Perempuan itu menatap pantulannya di depan cermin. Tengah menata surai panjang nan lembut setelah memoles tipis wajahnya. Masih ingat dia siapa?
Dia Sabrina Hanafira. Perempuan yang sudah tumbuh dewasa merantau demi pendidikan yang ia impikan di daerah istimewa.
Hari-hari telah terlewati. Hana cepat beradaptasi dengan lingkungannya juga teman-temannya. Akhirnya setelah sekian lama, dia menjadi anak kost seperti para abang dan Gilang di rumahnya.
Sama layaknya rumah kost miliknya, di sini satu atap rumah terbagi menjadi 4 kamar dan ruangan-ruangan lainnya yang menunjang kelengkapan rumah.
Tok tok tok
Seseorang mengetuk pintu kamarnya. Siapa lagi jika bukan rekan kostnya?
"Han, pinjem catokan rambutnya dong!" seru temannya dari balik pintu.
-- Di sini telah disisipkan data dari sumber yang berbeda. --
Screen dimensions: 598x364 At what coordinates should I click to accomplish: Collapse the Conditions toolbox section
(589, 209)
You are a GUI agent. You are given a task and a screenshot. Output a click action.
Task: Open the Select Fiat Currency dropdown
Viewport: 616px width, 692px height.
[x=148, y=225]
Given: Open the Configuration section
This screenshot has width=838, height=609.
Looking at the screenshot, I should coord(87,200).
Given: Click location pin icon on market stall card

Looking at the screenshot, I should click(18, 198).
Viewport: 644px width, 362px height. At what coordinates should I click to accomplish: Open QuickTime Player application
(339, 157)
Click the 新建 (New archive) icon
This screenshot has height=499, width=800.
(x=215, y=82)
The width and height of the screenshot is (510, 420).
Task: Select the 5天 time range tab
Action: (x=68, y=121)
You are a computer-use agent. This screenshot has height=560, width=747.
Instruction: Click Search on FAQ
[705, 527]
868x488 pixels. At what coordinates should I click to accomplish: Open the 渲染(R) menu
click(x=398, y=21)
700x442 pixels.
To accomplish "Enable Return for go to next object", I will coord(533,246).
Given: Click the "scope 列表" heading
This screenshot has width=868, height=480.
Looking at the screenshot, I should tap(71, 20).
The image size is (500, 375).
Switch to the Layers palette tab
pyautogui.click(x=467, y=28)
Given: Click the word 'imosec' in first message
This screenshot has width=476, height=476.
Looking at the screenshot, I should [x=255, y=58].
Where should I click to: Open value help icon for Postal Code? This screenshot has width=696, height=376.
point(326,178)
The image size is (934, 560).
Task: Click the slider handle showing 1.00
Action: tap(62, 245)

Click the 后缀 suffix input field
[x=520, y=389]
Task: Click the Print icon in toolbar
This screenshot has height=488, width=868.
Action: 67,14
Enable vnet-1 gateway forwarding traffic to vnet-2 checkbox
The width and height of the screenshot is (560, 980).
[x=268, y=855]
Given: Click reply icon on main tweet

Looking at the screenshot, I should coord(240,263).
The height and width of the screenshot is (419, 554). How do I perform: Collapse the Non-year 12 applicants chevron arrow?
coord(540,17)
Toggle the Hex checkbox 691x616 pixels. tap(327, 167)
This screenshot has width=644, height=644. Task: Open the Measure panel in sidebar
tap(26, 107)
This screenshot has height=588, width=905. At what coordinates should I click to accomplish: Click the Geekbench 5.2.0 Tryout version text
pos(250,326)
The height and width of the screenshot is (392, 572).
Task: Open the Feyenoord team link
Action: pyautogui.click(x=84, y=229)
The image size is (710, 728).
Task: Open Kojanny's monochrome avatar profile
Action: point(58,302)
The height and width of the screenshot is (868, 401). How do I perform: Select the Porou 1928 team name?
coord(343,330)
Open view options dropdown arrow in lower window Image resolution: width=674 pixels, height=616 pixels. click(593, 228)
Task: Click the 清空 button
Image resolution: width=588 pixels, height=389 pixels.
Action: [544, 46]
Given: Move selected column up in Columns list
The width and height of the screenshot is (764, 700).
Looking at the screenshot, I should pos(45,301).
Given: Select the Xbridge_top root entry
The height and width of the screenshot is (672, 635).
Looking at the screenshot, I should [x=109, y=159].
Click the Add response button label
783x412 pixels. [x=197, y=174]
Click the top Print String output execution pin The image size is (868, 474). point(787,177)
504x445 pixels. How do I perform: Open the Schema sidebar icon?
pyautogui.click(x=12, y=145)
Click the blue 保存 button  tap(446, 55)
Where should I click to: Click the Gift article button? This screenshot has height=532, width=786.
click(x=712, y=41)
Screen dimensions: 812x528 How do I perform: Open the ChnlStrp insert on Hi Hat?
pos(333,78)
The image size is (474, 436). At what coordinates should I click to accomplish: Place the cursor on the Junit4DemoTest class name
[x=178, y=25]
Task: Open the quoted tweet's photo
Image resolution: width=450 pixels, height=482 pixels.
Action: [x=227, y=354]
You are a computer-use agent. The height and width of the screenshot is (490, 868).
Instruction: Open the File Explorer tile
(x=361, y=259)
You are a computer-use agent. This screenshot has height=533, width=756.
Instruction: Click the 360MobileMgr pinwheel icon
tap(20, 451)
Mau tidak mau, kegiatan mencatok rambutnya jadi terhenti sejenak. Hana membuka pintu kamarnya yang tertulis nama depannya 'Sabrina'.
Satu-satunya rekan kos yang memanggilnya dengan panggilan 'Hana' hanyalah dia seorang. Masih ingat dengan perempuan yang tiba-tiba mengajaknya berkenalan dan bertingkah menyebalkan ketika tengah berada di pusat ujian?
Iya. Dia Depita.
Entah apa yang Tuhan takdirkan kepadanya. Seingat Hana, dulu ia berdoa agar tidak bertemu lagi dengan perempuan bernama Depita. Namun, katanya, doa yang kurang baik justru dirinya sendiri yang akan terkena dampaknya. Inilah maksud dari dampak itu.
"Lagi gue pake," jawab Hana.
"Yaudah gue tungguin sampai selesai," katanya kemudian nyelonong begitu saja masuk ke kamarnya.
Hana kembali menutup pintu kamarnya. Depita sudah duduk bersila di tepi ranjang sembari memangku wajah. Melihat temannya itu melakukan sesuatu pada surainya.
"Hari ini Teh Rara masak apa?" tanya Hana semabri fokus mencatok rambutnya.
Ada empat kamar di rumah ini. Itu artinya masih ada dua orang tersisa selain mereka. Kebetulan salah satunya adalah kakak tingkat mereka.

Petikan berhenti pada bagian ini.